After getting into the process’ network namespace, we could check what is the name and index of the network interface. In my lab environment, it is “eth0@if11”. “11” is the index and we should be able to map with the “vethxxx” on the hosting Node.

# list the ip links on the hosting Node
- ip link list

We now know that Pod1’s network interface “eth0@if11” is linked with the hosting node’s “veth66c1e3b@if3" as the index is the same.

Container Bridge (cbr0)

Next, we would look at how Pods within the same hosting Node find each other and communicate. We created pod1 and pod2 on the same node; pod3 on a different node.

The communication is done mostly by a container bridge interface (cbr0).

# in the hosting Node
- ifconfig -a

We could see “cbr0” is using the IP address of 10.244.0.1, which is actually in the Pod’s address space shown previously.
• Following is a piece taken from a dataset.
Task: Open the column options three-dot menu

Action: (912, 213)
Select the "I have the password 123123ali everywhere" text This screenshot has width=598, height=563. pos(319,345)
If we use Node Shell to get into another Node, we would see a different IP address to be used.

Pod1 Connecting to Pod2

With Pod1’s eth0 linked to hosting Node’s vethX, Pod2’s eth0 linked to hosting Node’s vethY and cbr0 in Pod’s address space, Pods could communicate with each other without further configuration.

The network packet originates from Pod1 eth0, linked to hosting Node’s vethX, goes through cbr0, makes an ARP request to find where Pod2 is located. Within the same Node, ARP would respond with Pod2’s IP address. The network packet would go through hosting Node’s vethY, then Pod2’s eth0.

That’s it! That is how Pods communicate with each other in the same Node!

Pod Inter-Nodes Communication

All the concepts of Pod communication would be the same as within the same Node. The only difference is that when Pod1 (Node1) is trying to contact Pod3 (Node2), the ARP request would fail on Node1’s container bridge (cbr0). Therefore, Node1’s cbr0 would forward requests based on the set user-defined routes. Node1’s eth0 would then reach the right Node (Node2) where Pod3 is located. After that, Node2’s cbr0 would do an ARP request to figure out where Pod3 is located and the connection would be made.

Pod1 (Node1) Connects to Pod3 (Node2)

Source: Understanding Kubernetes Networking — Part 2 | by Sumeet Kumar | Microsoft Azure | Medium

There is a root network namespace (netns) that has the hosting Node’s actual network interface (eth0) and the virtual network interfaces that are paired with Pod’s network interface in Pod’s netns.

  • Pod1 netns’ eth0 ← → Root netns’ veth0
  • Pod2 netns’ eth0 ← → Root netns’ veth1
  • Node1 and Node2 both have cbr0 as container bridge. Container bridge is in the same Pod address space.

User-Defined Route

Since this is on Azure infrastructure, user-defined route would actually need to be added on the platform for the request to send to the right node.

Node’s IP Forwarding

Within each Node, IP forwarding is enabled and route table is updated.

# get IP forwarding setting
- sysctl -a | grep -i net.ipv4.ip_forward
# get routing table information
- route -n

In the next part, we would be looking at Pod Service Communication and Pod Ingress Communication. The difference would be Pod interacting with a K8s-native L4 load balancer and with a solution act as L7 load balancer. Of course, a lot of details would need to be covered.

Learning new things about Kubernetes every day. Hopefully, the learning notes could help people on the same journey!